● DIRECTIONS FOR THIS TASK: When you reach the line that contains "Collapse the 计划管理 menu chevron" below, transcribe it and each line after it word for word to the end of the records, omitting pictures.

===== DATASET ENTRIES =====

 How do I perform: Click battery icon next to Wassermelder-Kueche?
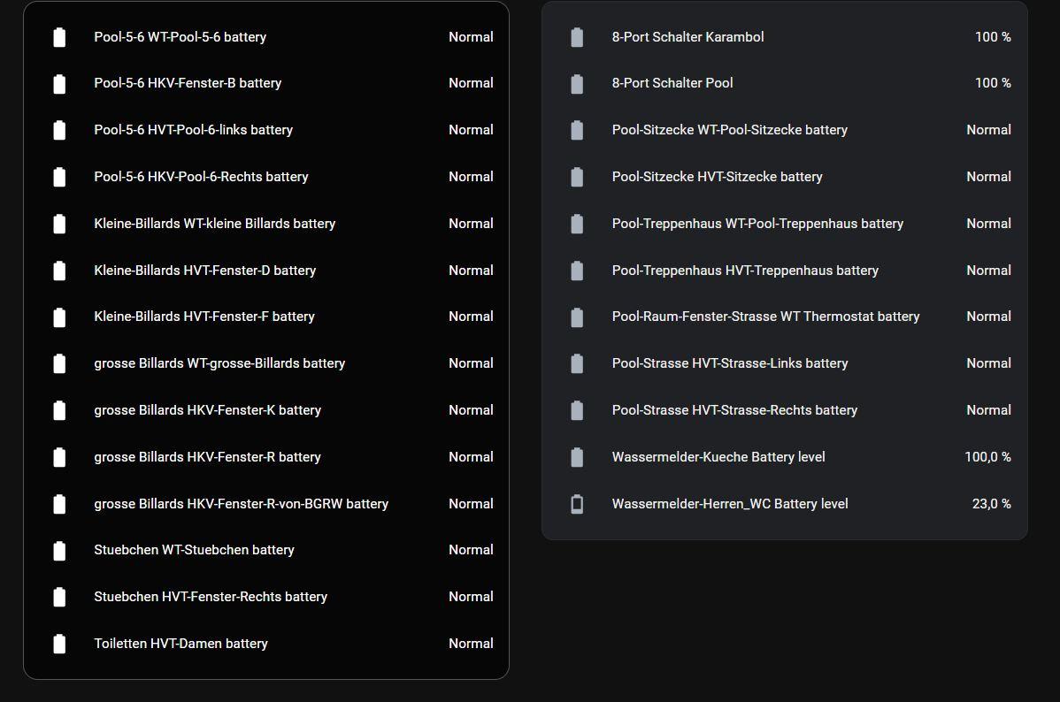[x=577, y=457]
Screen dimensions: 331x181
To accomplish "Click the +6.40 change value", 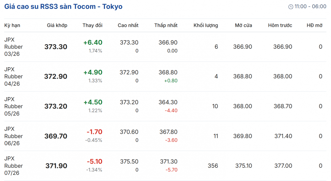I will click(93, 43).
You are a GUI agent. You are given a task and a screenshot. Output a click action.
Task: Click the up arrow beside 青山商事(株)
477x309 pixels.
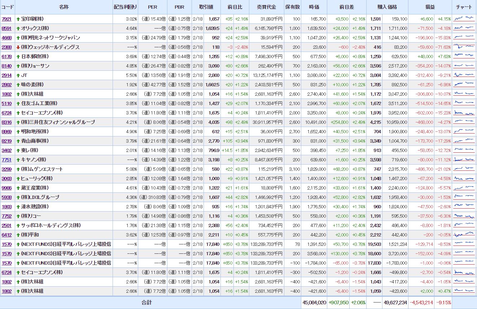tap(18, 141)
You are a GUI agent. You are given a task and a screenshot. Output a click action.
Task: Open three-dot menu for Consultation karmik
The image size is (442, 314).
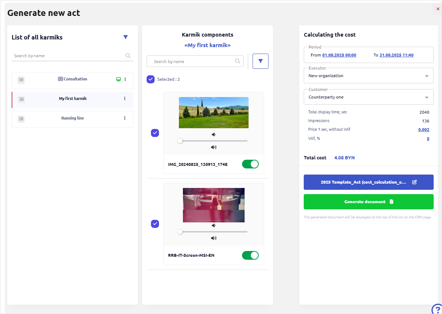(125, 79)
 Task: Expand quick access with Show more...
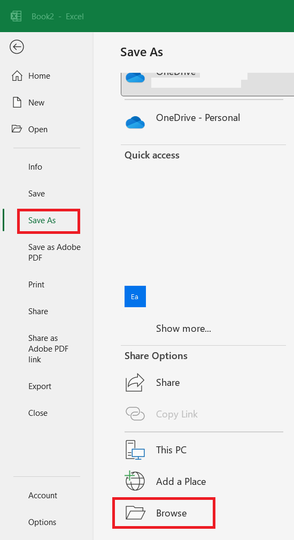pyautogui.click(x=184, y=329)
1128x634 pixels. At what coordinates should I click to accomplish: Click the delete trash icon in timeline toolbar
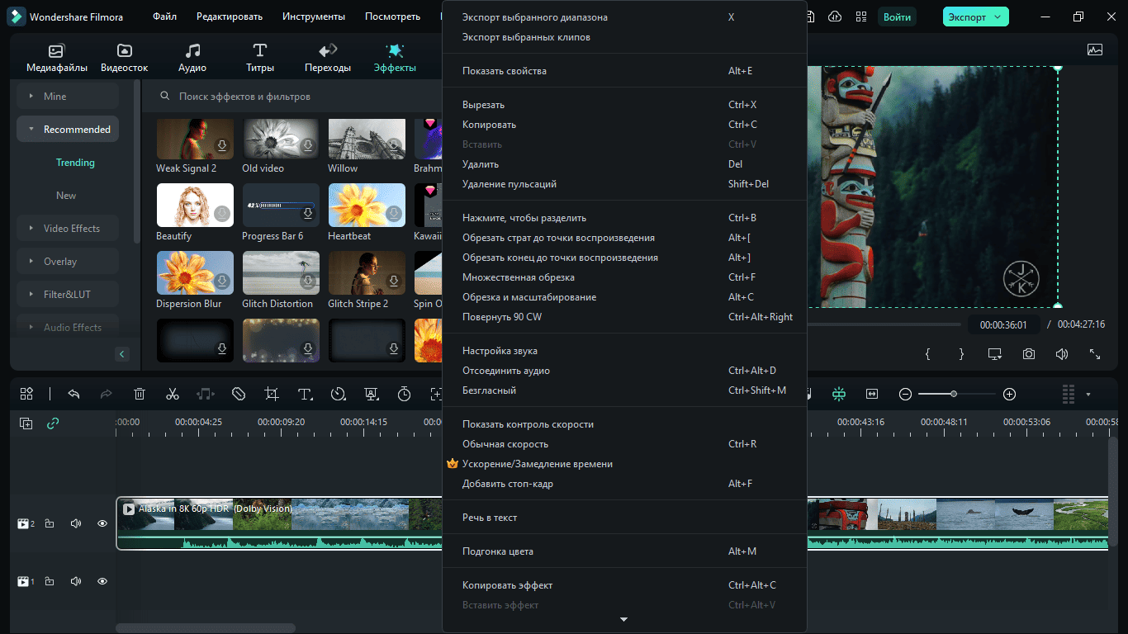point(140,394)
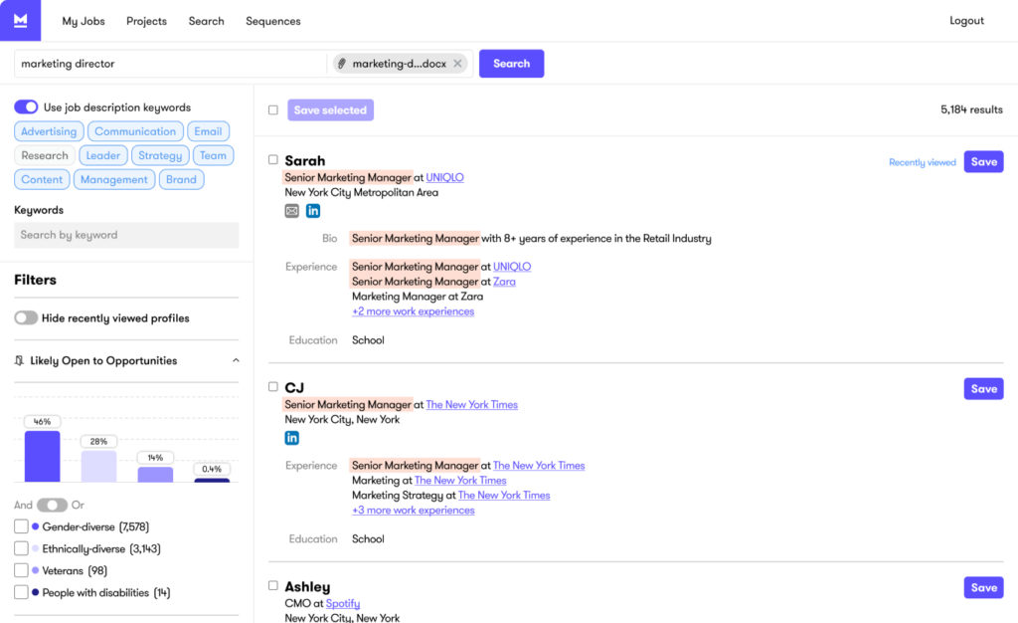
Task: Remove the marketing-d...docx attachment via its X icon
Action: point(456,63)
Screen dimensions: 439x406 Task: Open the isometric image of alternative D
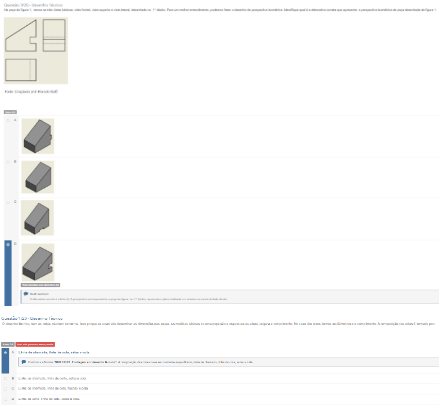[38, 262]
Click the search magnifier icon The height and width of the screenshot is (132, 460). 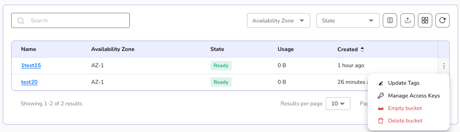click(21, 21)
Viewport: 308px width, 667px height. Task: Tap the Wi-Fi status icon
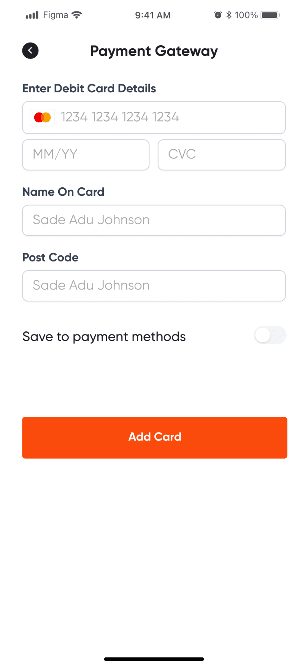pyautogui.click(x=77, y=15)
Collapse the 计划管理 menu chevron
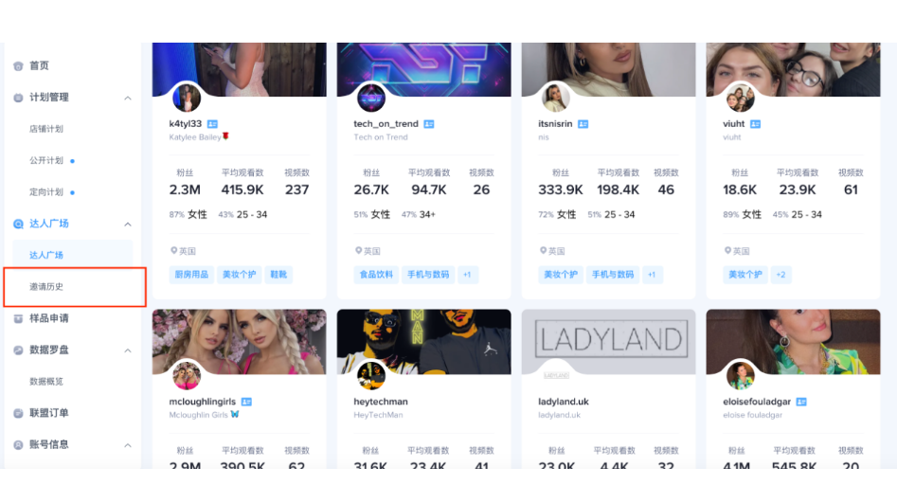 [x=128, y=99]
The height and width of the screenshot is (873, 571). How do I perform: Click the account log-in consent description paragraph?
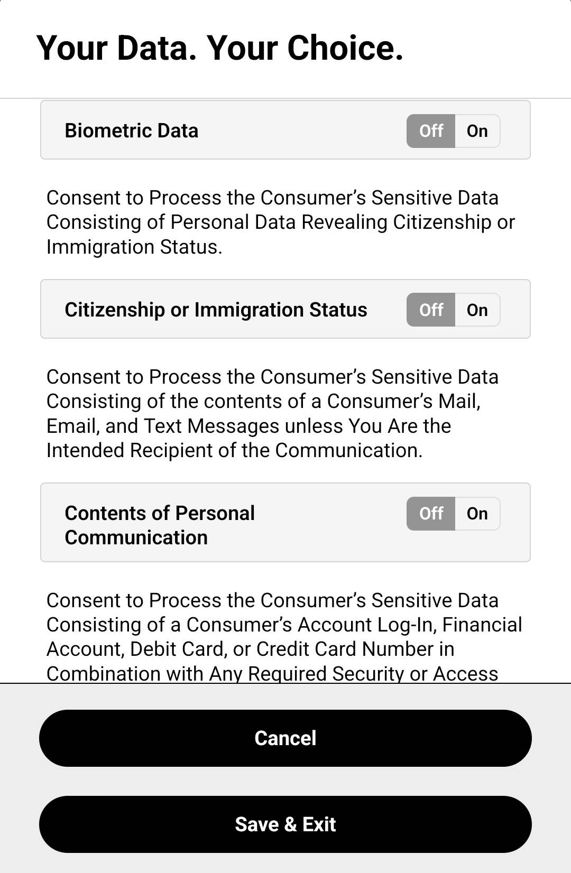(x=284, y=636)
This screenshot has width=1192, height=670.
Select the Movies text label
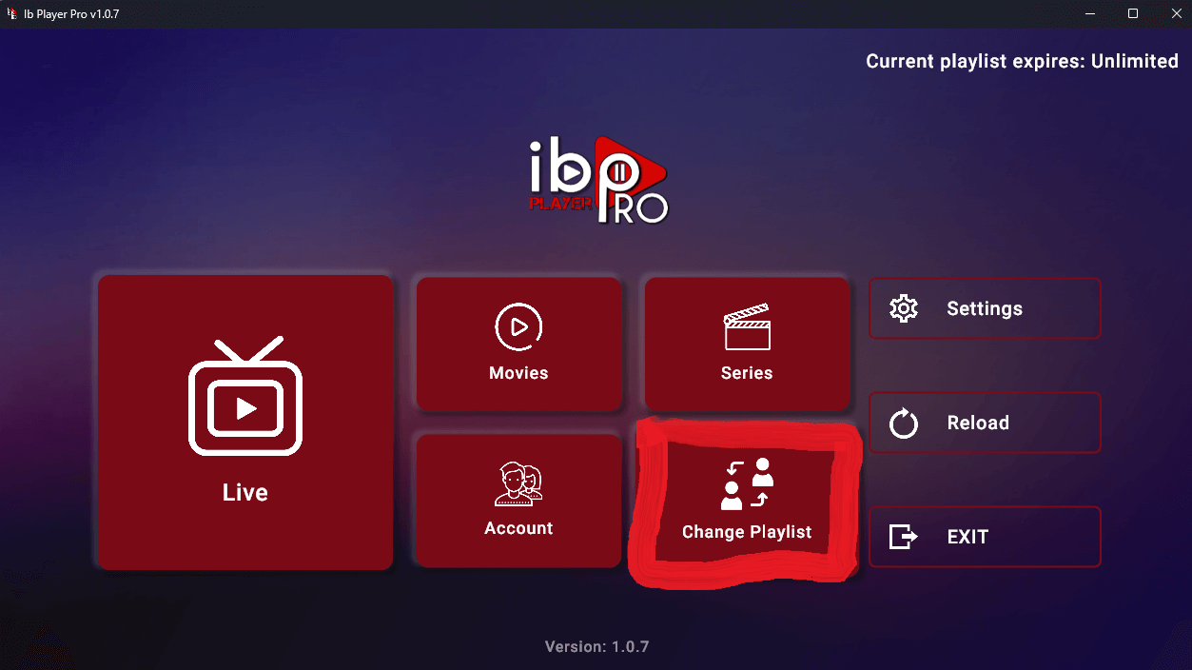[518, 373]
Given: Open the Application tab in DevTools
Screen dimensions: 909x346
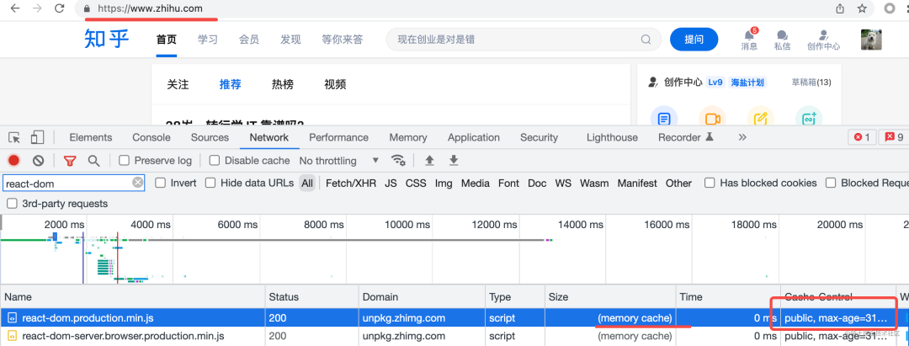Looking at the screenshot, I should (x=474, y=137).
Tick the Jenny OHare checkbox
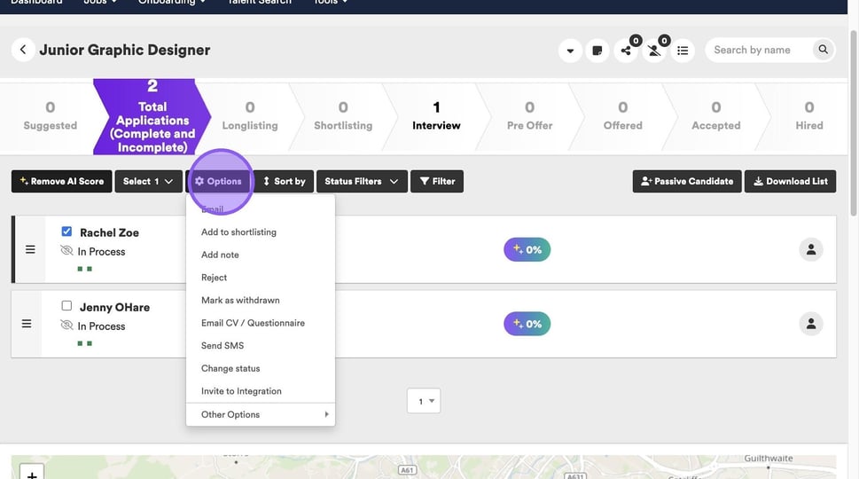 tap(66, 306)
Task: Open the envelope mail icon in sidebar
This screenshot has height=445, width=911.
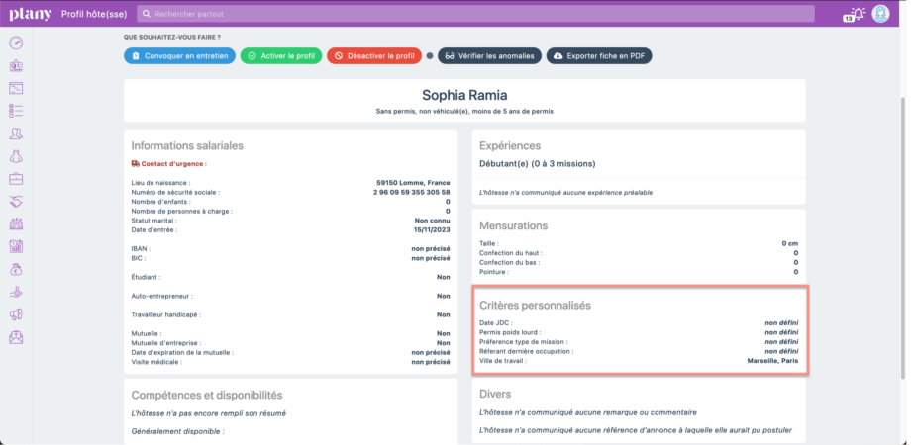Action: [x=16, y=337]
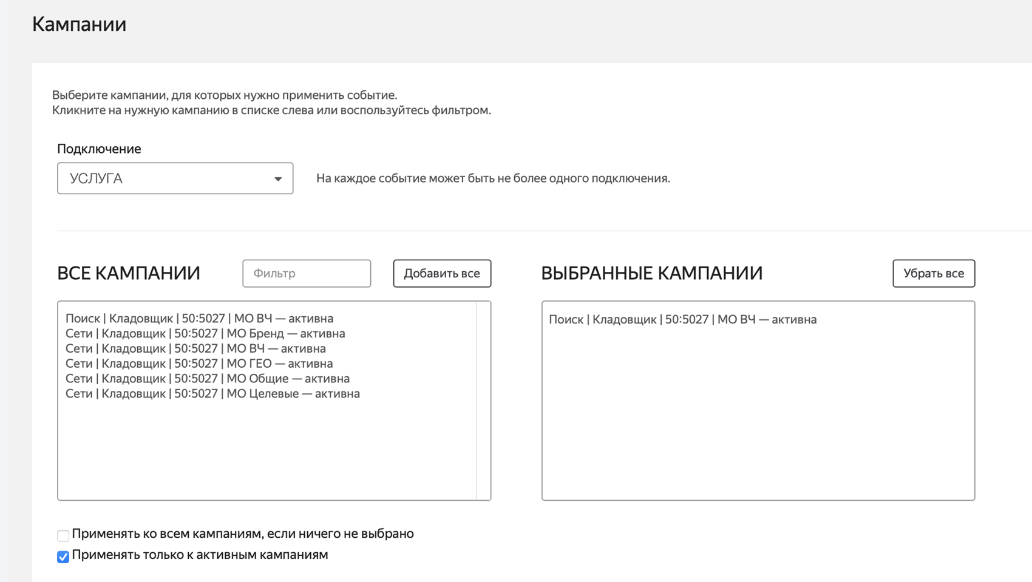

=====

● EXERCISE RESULT:
Collapse the 计划管理 menu chevron
 [x=128, y=99]
The height and width of the screenshot is (873, 571). How do I perform: Click the account log-in consent description paragraph?
(x=284, y=636)
This screenshot has width=1192, height=670.
Select the Movies text label
[518, 373]
Given: Open the Application tab in DevTools
Screen dimensions: 909x346
Looking at the screenshot, I should (x=474, y=137).
Tick the Jenny OHare checkbox
 tap(66, 306)
Task: Open the envelope mail icon in sidebar
This screenshot has height=445, width=911.
Action: [x=16, y=337]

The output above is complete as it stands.